▶ [What you are asked to do] Return the whole of the data exactly.

▶ [Given records]
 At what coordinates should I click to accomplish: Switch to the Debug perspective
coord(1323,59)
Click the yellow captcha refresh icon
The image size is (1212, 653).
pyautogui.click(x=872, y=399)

▶ [Task answer]
 At what coordinates should I click to accomplish: Switch to the Debug perspective
coord(1323,59)
Click the yellow captcha refresh icon
The image size is (1212, 653).
pyautogui.click(x=872, y=399)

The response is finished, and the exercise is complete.